In 1951-52, the English FA said East Bengal were India’s best club. In 1953, they were the first Indian football club to tour Europe. “Colonies in Kolkata where people were rehabilitated almost always have more East Bengal supporters,” says Dutta.

Many uprooted from Bangladesh metaphorically connected with their roots through East Bengal.

“The documentary will try to capture the spirit of the people who identify with the club,” says Dutta.

“When East Bengal played in New Delhi in the 1960s, high-ranking bureaucrats were regulars. Amartya Sen, who was teaching at the Delhi School of Economics, too would be seen,” says Gautam Roy, a retired corporate executive and football statistician who grew up in New Delhi but lives in Kolkata.

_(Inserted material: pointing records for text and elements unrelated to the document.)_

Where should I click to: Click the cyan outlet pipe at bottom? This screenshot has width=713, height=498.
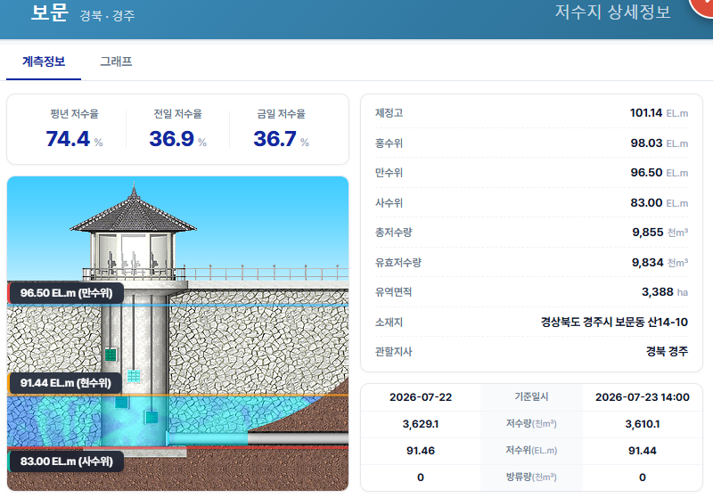(207, 438)
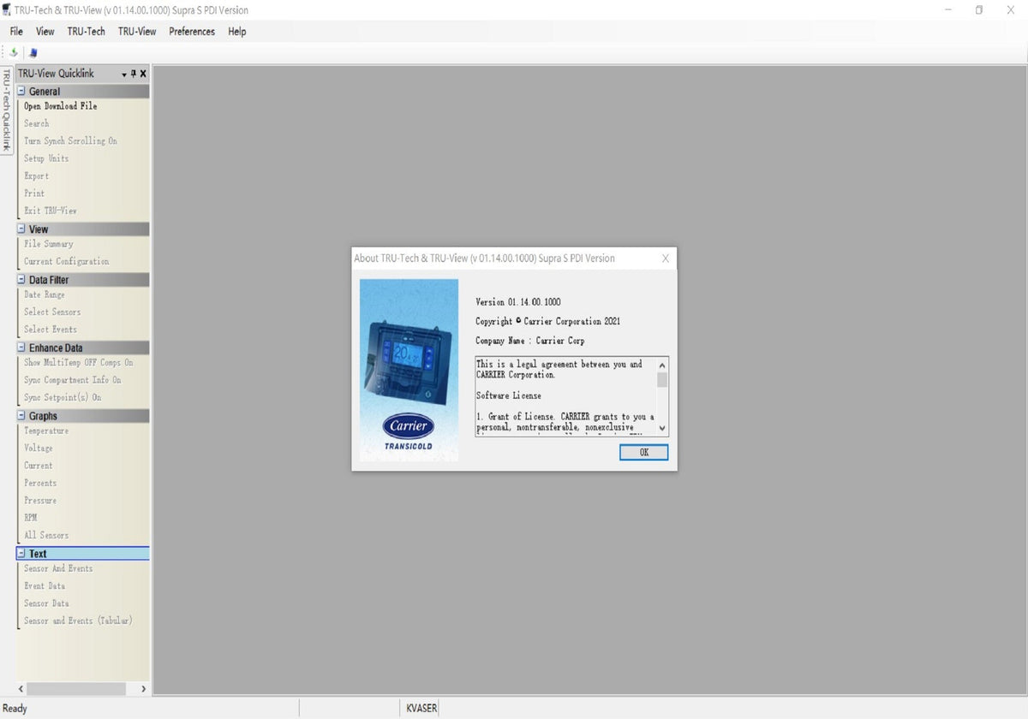This screenshot has width=1028, height=719.
Task: Pin the TRU-View Quicklink panel
Action: tap(134, 74)
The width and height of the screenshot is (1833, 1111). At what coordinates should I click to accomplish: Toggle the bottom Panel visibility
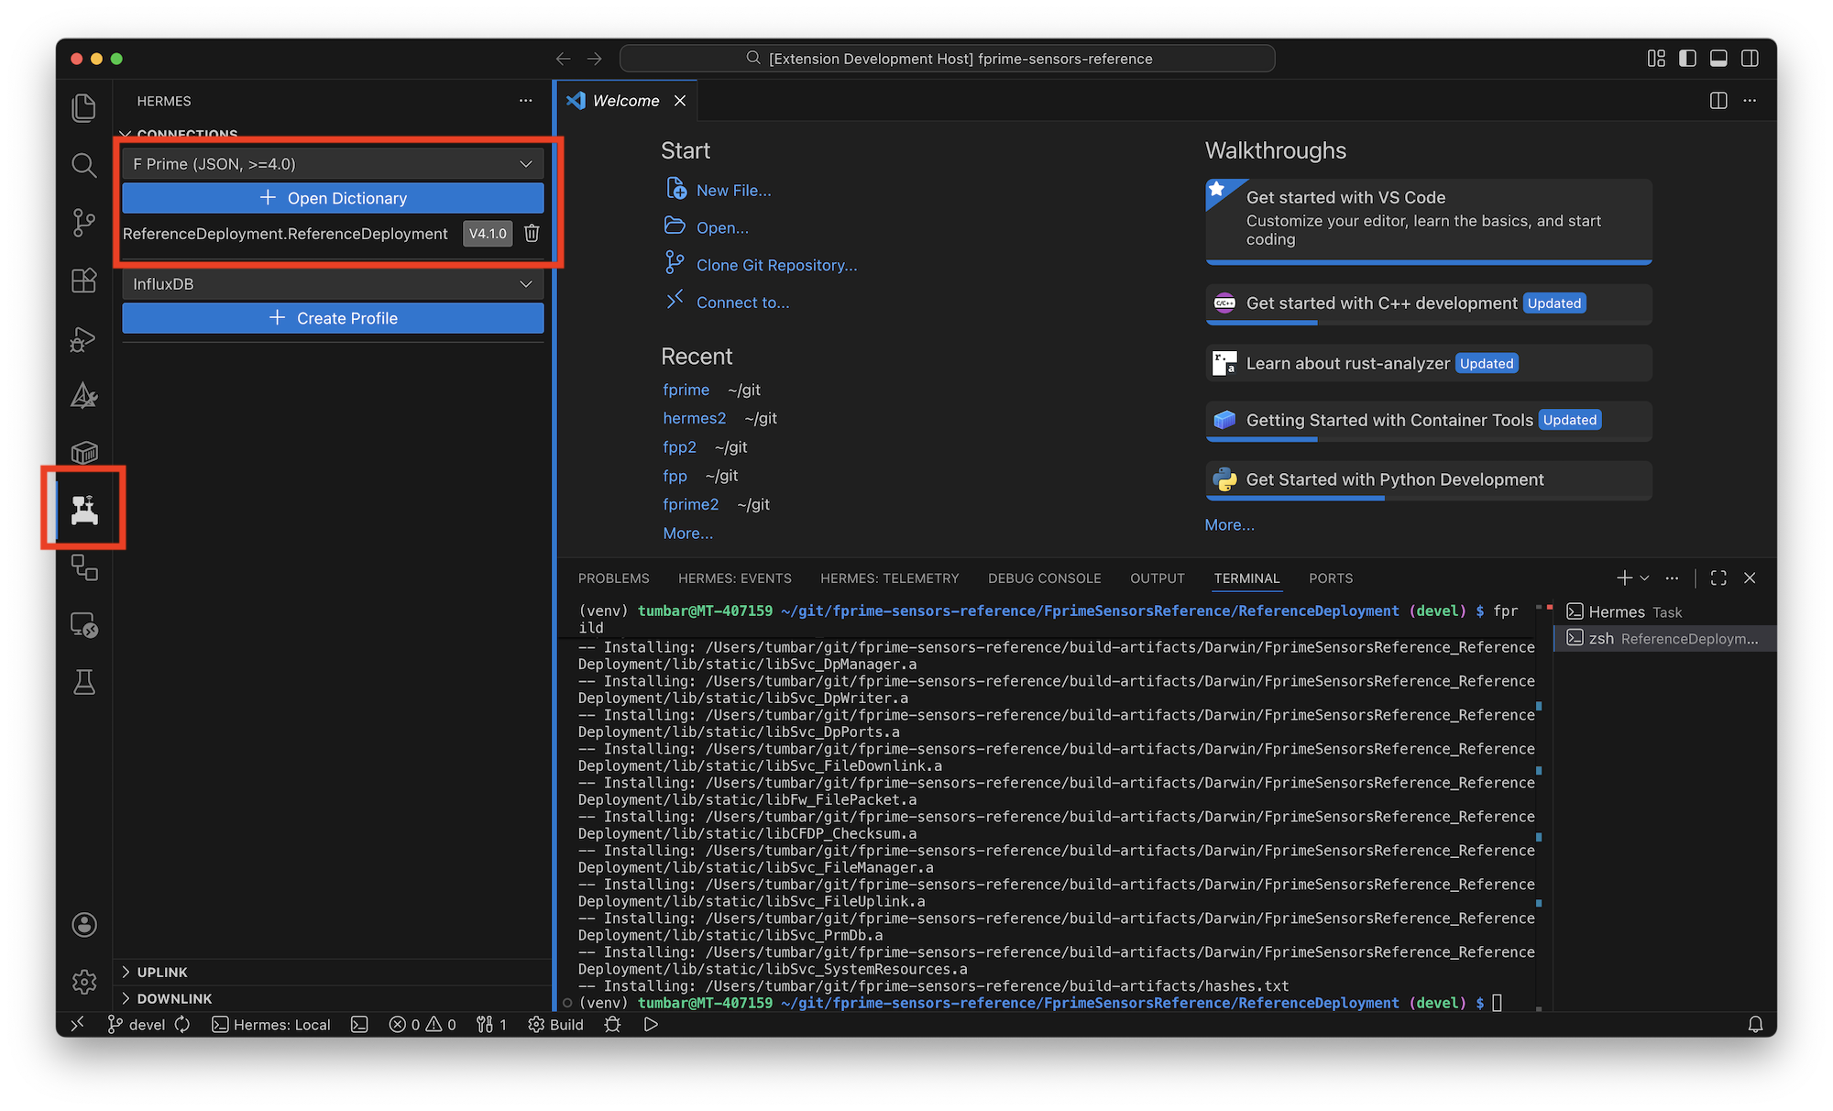point(1718,59)
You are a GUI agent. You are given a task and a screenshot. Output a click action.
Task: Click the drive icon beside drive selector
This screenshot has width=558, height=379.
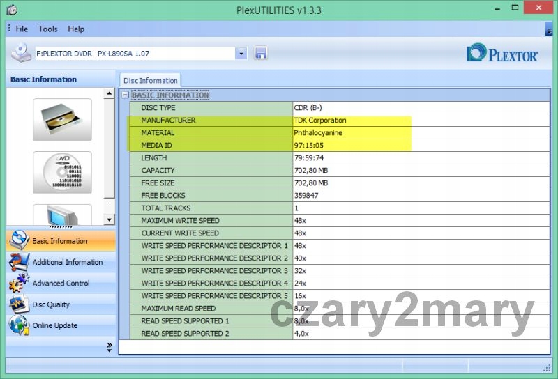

The Bombay film industry too was redolent with stories of how music maestro S D Burman, an East Bengal diehard, and playback singer Manna Dey, whose club was Mohun Bagan, would leave for a Kolkata derby together but return separately. “He (SD) was known to have never missed any game at the Cooperage stadium (in Mumbai), especially if East Bengal was playing,” writes Aniruddha Bhattacharjee and Balaji Vittal in ‘S.D. Burman The Prince Musician’.

The Burmans, father and son RD, were life members at East Bengal Club. An apocryphal story in the book has SD Burman opening his eyes in a hospital momentarily after his son told him about the 5-0 rout of Mohun Bagan.

But is East Bengal relevant in the time of top quality club football from Europe on television? Or with the I-League, where the club plays, now playing second fiddle to the Indian Super League (ISL), which is televised and promoted with far more enthusiasm?

IDENTITY

Don’t even ask Arin Paul that. For Paul, 10, a student in the fifth standard, East Bengal is the only club that matters. It started with him joining the club’s football training school this year.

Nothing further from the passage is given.